The direction of training is wrong
Some also consider the original concept of the training program to be flawed.
Mark Jacobson, a former Pentagon official and war veteran who was a high-ranking NATO official in Afghanistan, believes there has been a lot more focus on preparing the Afghan army to fend off a foreign army rather than a local insurgency like the Taliban.
“We have failed to create an Afghan army in our image,” he said in an interview. – We tried to create battalions and brigades, and it was necessary to create an army and police force that would be essentially special forces designed specifically to defeat the insurgency, and not to defend the Afghan border against conventional external attacks.
Retired Gen. Joseph Votel, a retired US general in the Middle East from 2016-2019, said the Afghans’ inability to maintain the line is also just a geographic function.
“You have a lot of power away from the capital, and a lot of them are spread out in smaller locations that are easy to isolate and isolate,” he said in an interview. – It’s hard to make them stronger.
This also means that the most effective Afghan units, which by definition can only engage in one battle at a time, are heavily loaded.
However, the problems are also of a more systematic nature. In its July report to Congress, the special body overseeing Afghanistan’s reconstruction, appointed by the US government, cited the “devastating effects of corruption” on units, as well as the “questionable accuracy of data regarding the actual capacity of the armed forces” and the inability to assess “Intangible factors” such as “fighting the will.”

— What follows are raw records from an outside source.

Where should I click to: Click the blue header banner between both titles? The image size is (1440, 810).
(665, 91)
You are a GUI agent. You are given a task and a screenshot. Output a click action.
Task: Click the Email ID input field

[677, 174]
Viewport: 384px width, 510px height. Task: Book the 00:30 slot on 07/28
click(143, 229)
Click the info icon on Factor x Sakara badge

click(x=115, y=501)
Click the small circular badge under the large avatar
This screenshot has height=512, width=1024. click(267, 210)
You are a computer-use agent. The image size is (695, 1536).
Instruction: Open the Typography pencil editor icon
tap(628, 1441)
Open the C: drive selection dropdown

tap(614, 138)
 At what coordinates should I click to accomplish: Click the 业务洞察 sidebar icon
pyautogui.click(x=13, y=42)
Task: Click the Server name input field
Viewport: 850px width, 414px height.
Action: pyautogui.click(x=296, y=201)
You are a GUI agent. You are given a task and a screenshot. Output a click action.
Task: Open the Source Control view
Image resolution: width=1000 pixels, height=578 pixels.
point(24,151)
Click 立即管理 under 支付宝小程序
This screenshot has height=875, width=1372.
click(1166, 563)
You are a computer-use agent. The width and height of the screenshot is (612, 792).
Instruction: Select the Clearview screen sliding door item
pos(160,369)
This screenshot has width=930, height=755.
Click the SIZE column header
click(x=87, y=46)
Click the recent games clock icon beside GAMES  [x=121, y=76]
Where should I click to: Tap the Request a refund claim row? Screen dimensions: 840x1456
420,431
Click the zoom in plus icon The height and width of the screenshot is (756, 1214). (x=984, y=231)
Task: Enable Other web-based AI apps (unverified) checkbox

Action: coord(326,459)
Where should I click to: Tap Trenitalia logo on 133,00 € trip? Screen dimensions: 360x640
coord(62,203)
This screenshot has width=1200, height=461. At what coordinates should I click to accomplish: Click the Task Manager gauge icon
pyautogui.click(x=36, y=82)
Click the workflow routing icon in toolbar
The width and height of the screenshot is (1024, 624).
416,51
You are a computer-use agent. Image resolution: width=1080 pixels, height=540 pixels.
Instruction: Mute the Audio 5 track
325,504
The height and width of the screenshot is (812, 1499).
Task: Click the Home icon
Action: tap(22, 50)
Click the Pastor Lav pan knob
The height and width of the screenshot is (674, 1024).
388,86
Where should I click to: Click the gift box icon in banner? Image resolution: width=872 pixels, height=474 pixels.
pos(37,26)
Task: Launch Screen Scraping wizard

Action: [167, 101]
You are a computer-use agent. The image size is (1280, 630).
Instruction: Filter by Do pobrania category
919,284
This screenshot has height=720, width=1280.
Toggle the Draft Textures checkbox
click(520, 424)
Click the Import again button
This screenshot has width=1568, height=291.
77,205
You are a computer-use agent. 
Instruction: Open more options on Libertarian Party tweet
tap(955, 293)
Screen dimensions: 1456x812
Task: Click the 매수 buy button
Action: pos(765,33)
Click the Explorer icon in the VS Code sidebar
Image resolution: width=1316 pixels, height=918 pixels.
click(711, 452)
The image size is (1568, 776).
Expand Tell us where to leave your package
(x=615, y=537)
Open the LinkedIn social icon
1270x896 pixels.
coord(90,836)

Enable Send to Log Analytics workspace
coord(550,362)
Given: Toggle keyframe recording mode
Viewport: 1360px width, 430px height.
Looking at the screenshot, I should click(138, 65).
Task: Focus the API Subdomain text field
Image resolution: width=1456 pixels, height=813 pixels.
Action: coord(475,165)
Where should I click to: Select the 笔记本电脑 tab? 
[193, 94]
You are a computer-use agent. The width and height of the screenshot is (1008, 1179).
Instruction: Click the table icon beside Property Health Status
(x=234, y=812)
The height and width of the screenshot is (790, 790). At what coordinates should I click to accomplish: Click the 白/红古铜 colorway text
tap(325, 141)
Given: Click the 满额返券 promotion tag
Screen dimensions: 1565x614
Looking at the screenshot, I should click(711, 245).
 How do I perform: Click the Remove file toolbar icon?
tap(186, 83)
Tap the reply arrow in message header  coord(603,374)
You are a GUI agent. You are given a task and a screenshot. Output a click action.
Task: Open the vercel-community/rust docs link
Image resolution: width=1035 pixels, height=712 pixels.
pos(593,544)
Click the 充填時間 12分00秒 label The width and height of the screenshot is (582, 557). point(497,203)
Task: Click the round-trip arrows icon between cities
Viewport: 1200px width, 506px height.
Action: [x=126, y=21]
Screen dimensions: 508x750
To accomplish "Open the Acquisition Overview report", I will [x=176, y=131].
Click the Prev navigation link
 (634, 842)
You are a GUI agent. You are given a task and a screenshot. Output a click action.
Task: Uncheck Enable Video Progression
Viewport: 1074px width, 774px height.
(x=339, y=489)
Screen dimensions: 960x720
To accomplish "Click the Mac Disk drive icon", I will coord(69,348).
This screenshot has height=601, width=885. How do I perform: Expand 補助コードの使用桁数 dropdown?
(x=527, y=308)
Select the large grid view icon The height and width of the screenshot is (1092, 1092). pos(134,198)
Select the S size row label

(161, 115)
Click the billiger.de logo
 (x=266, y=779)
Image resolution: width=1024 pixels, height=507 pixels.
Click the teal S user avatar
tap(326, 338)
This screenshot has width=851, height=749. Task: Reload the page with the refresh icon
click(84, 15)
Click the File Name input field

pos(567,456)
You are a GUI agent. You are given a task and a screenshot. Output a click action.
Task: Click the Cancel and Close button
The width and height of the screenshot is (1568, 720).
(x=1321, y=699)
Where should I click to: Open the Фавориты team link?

Emphasizing the continuing impact of corruption on manpower, for example, cases such as “false profiles used by corrupt officials to get paid” for both “dead souls in the military and police” were cited.
America left them alone
Others who took part in the training believe that the events of recent days are largely the result of the United States leaving Afghans out in the cold.
said Kimberly Kagan, president of the Institute for the Studies of War, which was a member of the Strategic Assessment Group for then-US commander General Stanley McChrystal.
“The abandonment of Afghanistan by the United States and its allies has fundamentally changed the Taliban’s ability to accelerate the campaign to occupy its territory,” and in the process “destroyed the confidence” of Afghan security forces, she said.
O’Hanlon, who served as an informal advisor to American leaders, agreed that “one of the problems is simply that no one expected such a sudden decline.”
“We always assumed that the withdrawal or departure would take between 12 and 24 months, which would allow some changes to be made,” he said.
In his opinion, the rapid withdrawal of the United States and NATO had a significant impact on the ranks and file of Afghanistan. “Anyone who thought about how difficult it was to fight in defense of the government decided that he was no longer wondering, but laying down his arms and either negotiating with the Taliban or merging with the Horde.”
However, many others insist that continuing combat readiness problems are unlikely to be resolved with more US training and financial assistance.
“Afghan forces are struggling with low levels of control, poor leadership, under-recruiting, desertions and poor performance on the battlefield,” said Neha Dwivedi, an analyst with defense and intelligence consultancy Janes. While the Afghan security forces boast sophisticated and technologically advanced weapons, they suffer from a lack of cohesion, corruption and mismanagement.
“On the other hand, the Taliban do not have high-tech weapons, but they appear financially stable in a stable and cohesive group,” she added.